What you should do
Produce a copy of every line in the records that holds the string "computer".

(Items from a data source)
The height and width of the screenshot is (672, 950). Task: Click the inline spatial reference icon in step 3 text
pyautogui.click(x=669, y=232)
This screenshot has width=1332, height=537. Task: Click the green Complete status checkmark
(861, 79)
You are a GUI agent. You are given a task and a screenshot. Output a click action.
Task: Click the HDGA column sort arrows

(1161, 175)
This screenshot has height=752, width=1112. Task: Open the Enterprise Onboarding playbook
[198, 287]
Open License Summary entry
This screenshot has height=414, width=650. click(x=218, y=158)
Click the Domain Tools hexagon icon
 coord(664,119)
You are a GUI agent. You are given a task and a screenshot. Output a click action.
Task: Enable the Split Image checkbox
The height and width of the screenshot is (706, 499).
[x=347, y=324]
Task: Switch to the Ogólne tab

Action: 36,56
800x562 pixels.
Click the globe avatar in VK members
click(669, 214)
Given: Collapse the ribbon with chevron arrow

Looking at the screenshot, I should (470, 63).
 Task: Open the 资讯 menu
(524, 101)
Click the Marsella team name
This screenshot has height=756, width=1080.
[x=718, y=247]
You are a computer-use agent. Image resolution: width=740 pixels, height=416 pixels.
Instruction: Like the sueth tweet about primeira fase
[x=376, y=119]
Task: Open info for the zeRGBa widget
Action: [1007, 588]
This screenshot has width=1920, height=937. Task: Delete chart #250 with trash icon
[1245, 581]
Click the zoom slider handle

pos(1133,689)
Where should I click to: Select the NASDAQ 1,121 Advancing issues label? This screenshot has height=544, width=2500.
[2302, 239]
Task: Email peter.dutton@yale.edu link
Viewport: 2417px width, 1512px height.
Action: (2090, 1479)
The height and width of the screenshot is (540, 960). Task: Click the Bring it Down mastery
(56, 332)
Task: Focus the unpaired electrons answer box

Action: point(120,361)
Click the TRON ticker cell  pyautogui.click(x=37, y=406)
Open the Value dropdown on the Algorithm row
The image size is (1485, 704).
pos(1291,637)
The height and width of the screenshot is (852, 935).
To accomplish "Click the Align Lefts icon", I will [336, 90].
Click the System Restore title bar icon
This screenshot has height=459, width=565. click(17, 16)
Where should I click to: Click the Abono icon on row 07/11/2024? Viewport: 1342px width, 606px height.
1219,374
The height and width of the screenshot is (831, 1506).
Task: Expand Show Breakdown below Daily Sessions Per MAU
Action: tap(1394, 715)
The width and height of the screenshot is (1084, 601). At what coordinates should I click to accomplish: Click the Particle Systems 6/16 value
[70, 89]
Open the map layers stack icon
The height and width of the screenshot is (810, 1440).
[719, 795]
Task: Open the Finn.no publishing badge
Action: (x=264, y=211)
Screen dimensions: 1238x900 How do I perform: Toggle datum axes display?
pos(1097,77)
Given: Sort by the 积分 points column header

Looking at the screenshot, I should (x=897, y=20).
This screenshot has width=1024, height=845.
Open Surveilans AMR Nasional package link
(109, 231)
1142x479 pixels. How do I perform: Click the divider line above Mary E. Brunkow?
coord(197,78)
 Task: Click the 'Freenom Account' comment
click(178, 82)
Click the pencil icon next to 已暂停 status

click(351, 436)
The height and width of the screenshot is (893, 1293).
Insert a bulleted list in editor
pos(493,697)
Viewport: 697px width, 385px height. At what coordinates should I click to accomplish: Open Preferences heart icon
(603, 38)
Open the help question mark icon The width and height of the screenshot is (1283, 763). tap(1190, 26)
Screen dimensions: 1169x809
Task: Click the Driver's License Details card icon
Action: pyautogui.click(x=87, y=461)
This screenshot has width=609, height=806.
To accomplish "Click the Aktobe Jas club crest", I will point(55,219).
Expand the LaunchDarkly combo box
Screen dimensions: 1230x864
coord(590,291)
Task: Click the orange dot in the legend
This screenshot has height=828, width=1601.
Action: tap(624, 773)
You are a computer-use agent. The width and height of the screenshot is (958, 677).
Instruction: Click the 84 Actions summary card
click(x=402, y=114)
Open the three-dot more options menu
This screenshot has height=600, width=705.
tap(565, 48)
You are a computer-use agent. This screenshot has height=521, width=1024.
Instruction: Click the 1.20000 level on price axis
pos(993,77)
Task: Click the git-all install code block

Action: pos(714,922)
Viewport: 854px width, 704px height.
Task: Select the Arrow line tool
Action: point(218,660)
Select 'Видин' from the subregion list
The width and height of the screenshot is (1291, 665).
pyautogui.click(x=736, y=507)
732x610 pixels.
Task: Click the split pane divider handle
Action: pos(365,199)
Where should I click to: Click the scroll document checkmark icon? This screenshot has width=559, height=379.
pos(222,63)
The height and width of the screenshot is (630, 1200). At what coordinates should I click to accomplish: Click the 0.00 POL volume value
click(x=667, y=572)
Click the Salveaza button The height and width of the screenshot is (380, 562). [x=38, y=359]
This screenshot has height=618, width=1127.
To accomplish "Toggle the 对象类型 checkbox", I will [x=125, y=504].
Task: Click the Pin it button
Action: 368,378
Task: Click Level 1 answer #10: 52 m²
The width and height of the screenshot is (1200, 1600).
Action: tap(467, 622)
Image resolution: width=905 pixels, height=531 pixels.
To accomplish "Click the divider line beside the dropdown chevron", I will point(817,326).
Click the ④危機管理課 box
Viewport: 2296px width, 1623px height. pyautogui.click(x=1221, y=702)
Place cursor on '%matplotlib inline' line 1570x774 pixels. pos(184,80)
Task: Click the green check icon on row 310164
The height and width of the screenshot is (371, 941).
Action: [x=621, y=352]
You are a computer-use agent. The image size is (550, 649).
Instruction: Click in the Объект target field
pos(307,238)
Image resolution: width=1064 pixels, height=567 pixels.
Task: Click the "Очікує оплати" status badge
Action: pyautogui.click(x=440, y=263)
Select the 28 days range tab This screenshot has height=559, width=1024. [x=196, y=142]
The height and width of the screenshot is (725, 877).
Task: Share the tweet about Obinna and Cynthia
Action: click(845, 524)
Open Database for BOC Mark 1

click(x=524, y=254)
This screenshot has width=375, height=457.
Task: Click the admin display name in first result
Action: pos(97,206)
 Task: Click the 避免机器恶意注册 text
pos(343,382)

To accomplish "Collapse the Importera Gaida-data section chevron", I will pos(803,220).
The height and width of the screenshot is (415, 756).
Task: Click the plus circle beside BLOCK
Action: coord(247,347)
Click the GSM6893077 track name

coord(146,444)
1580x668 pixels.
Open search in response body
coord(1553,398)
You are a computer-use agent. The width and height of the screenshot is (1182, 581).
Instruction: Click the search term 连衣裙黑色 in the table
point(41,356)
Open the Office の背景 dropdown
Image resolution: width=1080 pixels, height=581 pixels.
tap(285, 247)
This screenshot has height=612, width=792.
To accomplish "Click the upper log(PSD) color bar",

Result of the task
You are a computer-use agent. Image resolution: width=740 pixels, height=416 pixels.
You are a computer-use agent. The width and height of the screenshot is (958, 677).
You are a computer-use agent. This screenshot has height=521, width=1024.
You are a computer-use agent. The image size is (550, 649).
You are a computer-use agent. The width and height of the screenshot is (1182, 581).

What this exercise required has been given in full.